### TASK DETAILS:
In the response, the entries must appear exactly as supplied.

(Stored data entries)
▬▬▬

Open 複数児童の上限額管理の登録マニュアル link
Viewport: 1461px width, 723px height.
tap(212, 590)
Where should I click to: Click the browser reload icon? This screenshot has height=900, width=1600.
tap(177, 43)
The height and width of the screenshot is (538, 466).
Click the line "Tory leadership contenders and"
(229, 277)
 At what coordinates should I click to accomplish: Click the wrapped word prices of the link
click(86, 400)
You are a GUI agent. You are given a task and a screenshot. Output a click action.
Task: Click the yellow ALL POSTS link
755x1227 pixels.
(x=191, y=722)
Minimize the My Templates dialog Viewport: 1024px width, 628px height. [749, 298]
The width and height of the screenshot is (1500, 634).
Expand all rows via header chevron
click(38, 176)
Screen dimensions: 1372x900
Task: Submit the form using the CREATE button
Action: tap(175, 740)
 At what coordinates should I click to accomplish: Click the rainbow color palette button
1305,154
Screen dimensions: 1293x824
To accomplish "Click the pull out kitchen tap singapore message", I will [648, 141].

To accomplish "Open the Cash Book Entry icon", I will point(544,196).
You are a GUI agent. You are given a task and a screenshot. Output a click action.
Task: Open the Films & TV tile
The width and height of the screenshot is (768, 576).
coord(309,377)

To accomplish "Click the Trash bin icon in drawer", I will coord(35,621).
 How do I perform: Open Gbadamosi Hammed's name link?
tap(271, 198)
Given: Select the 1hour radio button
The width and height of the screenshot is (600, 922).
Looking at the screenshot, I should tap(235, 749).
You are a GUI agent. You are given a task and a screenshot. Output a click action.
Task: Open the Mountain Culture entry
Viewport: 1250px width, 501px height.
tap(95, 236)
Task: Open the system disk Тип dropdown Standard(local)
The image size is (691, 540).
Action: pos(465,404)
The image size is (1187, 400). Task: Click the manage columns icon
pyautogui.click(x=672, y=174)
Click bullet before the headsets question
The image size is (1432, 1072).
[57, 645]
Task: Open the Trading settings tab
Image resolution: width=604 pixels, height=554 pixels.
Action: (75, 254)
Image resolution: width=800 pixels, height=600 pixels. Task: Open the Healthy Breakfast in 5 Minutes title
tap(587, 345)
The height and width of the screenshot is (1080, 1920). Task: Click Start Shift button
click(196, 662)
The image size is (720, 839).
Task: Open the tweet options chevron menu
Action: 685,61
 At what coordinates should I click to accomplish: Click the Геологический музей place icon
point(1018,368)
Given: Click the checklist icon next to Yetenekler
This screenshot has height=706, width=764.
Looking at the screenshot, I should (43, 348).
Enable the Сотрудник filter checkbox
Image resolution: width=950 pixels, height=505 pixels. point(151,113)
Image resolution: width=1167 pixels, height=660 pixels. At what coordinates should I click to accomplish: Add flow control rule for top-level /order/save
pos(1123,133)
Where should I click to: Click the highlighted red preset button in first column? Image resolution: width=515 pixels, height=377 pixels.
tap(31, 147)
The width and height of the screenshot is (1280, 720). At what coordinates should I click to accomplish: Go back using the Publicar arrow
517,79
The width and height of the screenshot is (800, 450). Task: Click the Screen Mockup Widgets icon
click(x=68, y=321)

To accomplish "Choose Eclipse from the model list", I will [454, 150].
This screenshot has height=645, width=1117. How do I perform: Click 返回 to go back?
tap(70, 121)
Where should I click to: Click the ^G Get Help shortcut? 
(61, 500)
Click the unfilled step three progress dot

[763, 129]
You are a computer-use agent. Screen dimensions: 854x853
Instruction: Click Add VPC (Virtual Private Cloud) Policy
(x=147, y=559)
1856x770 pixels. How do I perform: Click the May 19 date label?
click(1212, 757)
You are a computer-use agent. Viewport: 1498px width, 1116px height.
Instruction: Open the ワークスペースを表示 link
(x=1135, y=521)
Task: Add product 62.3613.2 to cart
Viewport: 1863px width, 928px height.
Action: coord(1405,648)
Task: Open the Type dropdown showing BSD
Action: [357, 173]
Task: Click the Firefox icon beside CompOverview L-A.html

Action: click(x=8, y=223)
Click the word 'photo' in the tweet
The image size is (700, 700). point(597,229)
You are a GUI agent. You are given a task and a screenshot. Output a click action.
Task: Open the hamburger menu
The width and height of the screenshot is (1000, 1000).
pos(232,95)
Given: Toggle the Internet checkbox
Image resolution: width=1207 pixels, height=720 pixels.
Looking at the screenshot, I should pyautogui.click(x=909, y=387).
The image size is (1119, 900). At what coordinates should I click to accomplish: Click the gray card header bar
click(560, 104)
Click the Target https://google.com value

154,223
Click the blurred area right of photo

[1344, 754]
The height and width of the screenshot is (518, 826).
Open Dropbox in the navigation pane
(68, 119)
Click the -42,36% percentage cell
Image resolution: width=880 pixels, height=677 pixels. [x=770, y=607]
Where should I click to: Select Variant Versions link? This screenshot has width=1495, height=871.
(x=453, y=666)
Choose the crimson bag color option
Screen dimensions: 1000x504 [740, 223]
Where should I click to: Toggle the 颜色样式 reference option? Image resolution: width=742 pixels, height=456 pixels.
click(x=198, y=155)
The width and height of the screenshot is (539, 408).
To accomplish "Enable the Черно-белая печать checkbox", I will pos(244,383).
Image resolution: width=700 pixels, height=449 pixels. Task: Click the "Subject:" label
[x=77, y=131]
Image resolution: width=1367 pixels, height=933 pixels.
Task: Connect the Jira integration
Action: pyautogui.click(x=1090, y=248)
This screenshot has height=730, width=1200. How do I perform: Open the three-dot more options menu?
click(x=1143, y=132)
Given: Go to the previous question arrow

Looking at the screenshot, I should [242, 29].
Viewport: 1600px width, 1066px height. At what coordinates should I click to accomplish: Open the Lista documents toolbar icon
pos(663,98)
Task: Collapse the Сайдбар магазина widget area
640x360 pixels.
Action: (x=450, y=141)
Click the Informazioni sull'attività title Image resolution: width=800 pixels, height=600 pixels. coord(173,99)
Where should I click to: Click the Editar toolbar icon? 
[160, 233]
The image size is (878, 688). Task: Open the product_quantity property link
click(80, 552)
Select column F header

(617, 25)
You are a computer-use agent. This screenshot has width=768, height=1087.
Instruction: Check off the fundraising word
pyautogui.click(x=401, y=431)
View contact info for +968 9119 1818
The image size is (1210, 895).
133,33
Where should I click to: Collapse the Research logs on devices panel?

▬▬▬

### WRITTEN ANSWER:
Open 複数児童の上限額管理の登録マニュアル link
Viewport: 1461px width, 723px height.
tap(212, 590)
Where should I click to: Click the browser reload icon? This screenshot has height=900, width=1600.
tap(177, 43)
The height and width of the screenshot is (538, 466).
Click the line "Tory leadership contenders and"
(229, 277)
 At what coordinates should I click to accomplish: Click the wrapped word prices of the link
click(86, 400)
You are a GUI agent. You are given a task and a screenshot. Output a click action.
Task: Click the yellow ALL POSTS link
755x1227 pixels.
(x=191, y=722)
Minimize the My Templates dialog Viewport: 1024px width, 628px height. [749, 298]
The width and height of the screenshot is (1500, 634).
Expand all rows via header chevron
click(38, 176)
Screen dimensions: 1372x900
Task: Submit the form using the CREATE button
Action: tap(175, 740)
 At what coordinates should I click to accomplish: Click the rainbow color palette button
1305,154
Screen dimensions: 1293x824
To accomplish "Click the pull out kitchen tap singapore message", I will [648, 141].

To accomplish "Open the Cash Book Entry icon", I will point(544,196).
You are a GUI agent. You are given a task and a screenshot. Output a click action.
Task: Open the Films & TV tile
The width and height of the screenshot is (768, 576).
coord(309,377)

To accomplish "Click the Trash bin icon in drawer", I will coord(35,621).
 How do I perform: Open Gbadamosi Hammed's name link?
tap(271, 198)
Given: Select the 1hour radio button
The width and height of the screenshot is (600, 922).
Looking at the screenshot, I should tap(235, 749).
You are a GUI agent. You are given a task and a screenshot. Output a click action.
Task: Open the Mountain Culture entry
Viewport: 1250px width, 501px height.
tap(95, 236)
Task: Open the system disk Тип dropdown Standard(local)
The image size is (691, 540).
Action: pos(465,404)
The image size is (1187, 400). Task: Click the manage columns icon
pyautogui.click(x=672, y=174)
Click bullet before the headsets question
The image size is (1432, 1072).
[57, 645]
Task: Open the Trading settings tab
Image resolution: width=604 pixels, height=554 pixels.
Action: (75, 254)
Image resolution: width=800 pixels, height=600 pixels. Task: Open the Healthy Breakfast in 5 Minutes title
tap(587, 345)
The height and width of the screenshot is (1080, 1920). Task: Click Start Shift button
click(196, 662)
The image size is (720, 839).
Task: Open the tweet options chevron menu
Action: 685,61
 At what coordinates should I click to accomplish: Click the Геологический музей place icon
point(1018,368)
Given: Click the checklist icon next to Yetenekler
This screenshot has height=706, width=764.
Looking at the screenshot, I should (43, 348).
Enable the Сотрудник filter checkbox
Image resolution: width=950 pixels, height=505 pixels. point(151,113)
Image resolution: width=1167 pixels, height=660 pixels. At what coordinates should I click to accomplish: Add flow control rule for top-level /order/save
pos(1123,133)
Where should I click to: Click the highlighted red preset button in first column? Image resolution: width=515 pixels, height=377 pixels.
tap(31, 147)
The width and height of the screenshot is (1280, 720). At what coordinates should I click to accomplish: Go back using the Publicar arrow
517,79
The width and height of the screenshot is (800, 450). Task: Click the Screen Mockup Widgets icon
click(x=68, y=321)

To accomplish "Choose Eclipse from the model list", I will [454, 150].
This screenshot has height=645, width=1117. How do I perform: Click 返回 to go back?
tap(70, 121)
Where should I click to: Click the ^G Get Help shortcut? 
(61, 500)
Click the unfilled step three progress dot

[763, 129]
You are a computer-use agent. Screen dimensions: 854x853
Instruction: Click Add VPC (Virtual Private Cloud) Policy
(x=147, y=559)
1856x770 pixels. How do I perform: Click the May 19 date label?
click(1212, 757)
You are a computer-use agent. Viewport: 1498px width, 1116px height.
Instruction: Open the ワークスペースを表示 link
(x=1135, y=521)
Task: Add product 62.3613.2 to cart
Viewport: 1863px width, 928px height.
Action: coord(1405,648)
Task: Open the Type dropdown showing BSD
Action: [357, 173]
Task: Click the Firefox icon beside CompOverview L-A.html

Action: click(x=8, y=223)
Click the word 'photo' in the tweet
The image size is (700, 700). point(597,229)
You are a GUI agent. You are given a task and a screenshot. Output a click action.
Task: Open the hamburger menu
The width and height of the screenshot is (1000, 1000).
pos(232,95)
Given: Toggle the Internet checkbox
Image resolution: width=1207 pixels, height=720 pixels.
Looking at the screenshot, I should pyautogui.click(x=909, y=387).
The image size is (1119, 900). At what coordinates should I click to accomplish: Click the gray card header bar
click(560, 104)
Click the Target https://google.com value

154,223
Click the blurred area right of photo

[1344, 754]
The height and width of the screenshot is (518, 826).
Open Dropbox in the navigation pane
(68, 119)
Click the -42,36% percentage cell
Image resolution: width=880 pixels, height=677 pixels. [x=770, y=607]
Where should I click to: Select Variant Versions link? This screenshot has width=1495, height=871.
(x=453, y=666)
Choose the crimson bag color option
Screen dimensions: 1000x504 [740, 223]
Where should I click to: Toggle the 颜色样式 reference option? Image resolution: width=742 pixels, height=456 pixels.
click(x=198, y=155)
The width and height of the screenshot is (539, 408).
To accomplish "Enable the Черно-белая печать checkbox", I will pos(244,383).
Image resolution: width=700 pixels, height=449 pixels. Task: Click the "Subject:" label
[x=77, y=131]
Image resolution: width=1367 pixels, height=933 pixels.
Task: Connect the Jira integration
Action: pyautogui.click(x=1090, y=248)
This screenshot has height=730, width=1200. How do I perform: Open the three-dot more options menu?
click(x=1143, y=132)
Given: Go to the previous question arrow

Looking at the screenshot, I should [242, 29].
Viewport: 1600px width, 1066px height. At what coordinates should I click to accomplish: Open the Lista documents toolbar icon
pos(663,98)
Task: Collapse the Сайдбар магазина widget area
640x360 pixels.
Action: (x=450, y=141)
Click the Informazioni sull'attività title Image resolution: width=800 pixels, height=600 pixels. coord(173,99)
Where should I click to: Click the Editar toolbar icon? 
[160, 233]
The image size is (878, 688). Task: Open the product_quantity property link
click(80, 552)
Select column F header

(617, 25)
You are a computer-use agent. This screenshot has width=768, height=1087.
Instruction: Check off the fundraising word
pyautogui.click(x=401, y=431)
View contact info for +968 9119 1818
The image size is (1210, 895).
133,33
Where should I click to: Collapse the Research logs on devices panel?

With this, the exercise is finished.